* [TASK BRIEF]: The output is the lines below from the one with "Collapse the Lead" through the one with "You are a computer-use agent. The height", both included, printed exactly and with no other line.

* [PROVIDED DATA]:
:::::

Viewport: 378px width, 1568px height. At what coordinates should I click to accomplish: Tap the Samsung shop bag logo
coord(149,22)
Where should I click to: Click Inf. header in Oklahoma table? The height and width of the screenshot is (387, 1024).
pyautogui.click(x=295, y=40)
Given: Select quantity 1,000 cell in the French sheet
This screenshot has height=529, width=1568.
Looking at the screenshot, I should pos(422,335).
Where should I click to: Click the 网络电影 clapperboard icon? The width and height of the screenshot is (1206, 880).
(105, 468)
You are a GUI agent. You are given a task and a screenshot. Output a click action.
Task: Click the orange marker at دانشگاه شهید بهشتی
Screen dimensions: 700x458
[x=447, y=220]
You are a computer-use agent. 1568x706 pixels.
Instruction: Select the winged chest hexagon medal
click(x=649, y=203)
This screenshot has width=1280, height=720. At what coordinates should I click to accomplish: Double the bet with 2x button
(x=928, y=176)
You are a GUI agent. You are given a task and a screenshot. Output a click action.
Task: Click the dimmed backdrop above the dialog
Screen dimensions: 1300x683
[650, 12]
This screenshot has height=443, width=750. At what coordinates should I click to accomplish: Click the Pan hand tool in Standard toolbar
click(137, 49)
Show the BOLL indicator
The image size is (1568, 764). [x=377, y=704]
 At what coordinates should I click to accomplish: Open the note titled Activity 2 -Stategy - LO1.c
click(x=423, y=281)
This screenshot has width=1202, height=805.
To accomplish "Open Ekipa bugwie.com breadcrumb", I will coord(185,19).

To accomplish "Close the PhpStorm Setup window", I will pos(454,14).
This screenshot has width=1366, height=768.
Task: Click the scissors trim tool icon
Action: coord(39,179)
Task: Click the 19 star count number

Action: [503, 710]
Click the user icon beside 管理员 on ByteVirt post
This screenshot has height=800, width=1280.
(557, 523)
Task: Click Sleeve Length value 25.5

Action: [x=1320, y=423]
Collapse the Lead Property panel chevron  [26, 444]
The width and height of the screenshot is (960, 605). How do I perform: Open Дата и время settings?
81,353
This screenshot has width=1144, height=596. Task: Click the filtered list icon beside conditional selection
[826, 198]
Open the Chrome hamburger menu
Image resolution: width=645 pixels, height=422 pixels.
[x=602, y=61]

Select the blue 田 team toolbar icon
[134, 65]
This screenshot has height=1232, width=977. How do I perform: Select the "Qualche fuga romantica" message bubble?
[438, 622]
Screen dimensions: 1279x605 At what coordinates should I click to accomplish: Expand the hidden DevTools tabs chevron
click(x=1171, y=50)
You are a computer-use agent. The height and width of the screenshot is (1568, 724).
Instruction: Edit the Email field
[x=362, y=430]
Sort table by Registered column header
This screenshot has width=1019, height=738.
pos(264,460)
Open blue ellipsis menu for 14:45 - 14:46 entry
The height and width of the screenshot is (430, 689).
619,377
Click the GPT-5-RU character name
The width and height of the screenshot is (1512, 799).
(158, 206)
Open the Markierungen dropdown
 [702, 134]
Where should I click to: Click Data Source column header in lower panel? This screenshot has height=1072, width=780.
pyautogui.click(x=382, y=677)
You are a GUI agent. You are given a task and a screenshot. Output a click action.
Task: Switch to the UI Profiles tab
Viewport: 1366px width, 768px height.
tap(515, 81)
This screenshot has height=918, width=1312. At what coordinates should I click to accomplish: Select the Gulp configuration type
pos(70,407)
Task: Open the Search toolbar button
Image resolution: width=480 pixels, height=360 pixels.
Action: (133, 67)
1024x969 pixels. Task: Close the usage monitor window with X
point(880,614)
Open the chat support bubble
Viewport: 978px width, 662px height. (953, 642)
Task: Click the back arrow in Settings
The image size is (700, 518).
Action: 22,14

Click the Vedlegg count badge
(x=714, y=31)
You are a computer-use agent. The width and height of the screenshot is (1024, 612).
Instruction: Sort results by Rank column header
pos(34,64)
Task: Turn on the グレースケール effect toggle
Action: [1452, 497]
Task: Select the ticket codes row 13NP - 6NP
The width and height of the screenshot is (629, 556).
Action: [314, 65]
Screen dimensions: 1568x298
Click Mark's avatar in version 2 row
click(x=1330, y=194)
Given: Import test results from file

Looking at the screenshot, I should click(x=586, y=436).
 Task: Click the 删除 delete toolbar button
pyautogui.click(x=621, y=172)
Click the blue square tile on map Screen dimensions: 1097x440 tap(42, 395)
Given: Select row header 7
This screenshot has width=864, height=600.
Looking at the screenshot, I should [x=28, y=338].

:::::

* [OUTPUT FOR THIS TASK]:
Collapse the Lead Property panel chevron  [26, 444]
The width and height of the screenshot is (960, 605). How do I perform: Open Дата и время settings?
81,353
This screenshot has width=1144, height=596. Task: Click the filtered list icon beside conditional selection
[826, 198]
Open the Chrome hamburger menu
Image resolution: width=645 pixels, height=422 pixels.
[x=602, y=61]

Select the blue 田 team toolbar icon
[134, 65]
This screenshot has height=1232, width=977. How do I perform: Select the "Qualche fuga romantica" message bubble?
[438, 622]
Screen dimensions: 1279x605 At what coordinates should I click to accomplish: Expand the hidden DevTools tabs chevron
click(x=1171, y=50)
You are a computer-use agent. The height and width of the screenshot is (1568, 724).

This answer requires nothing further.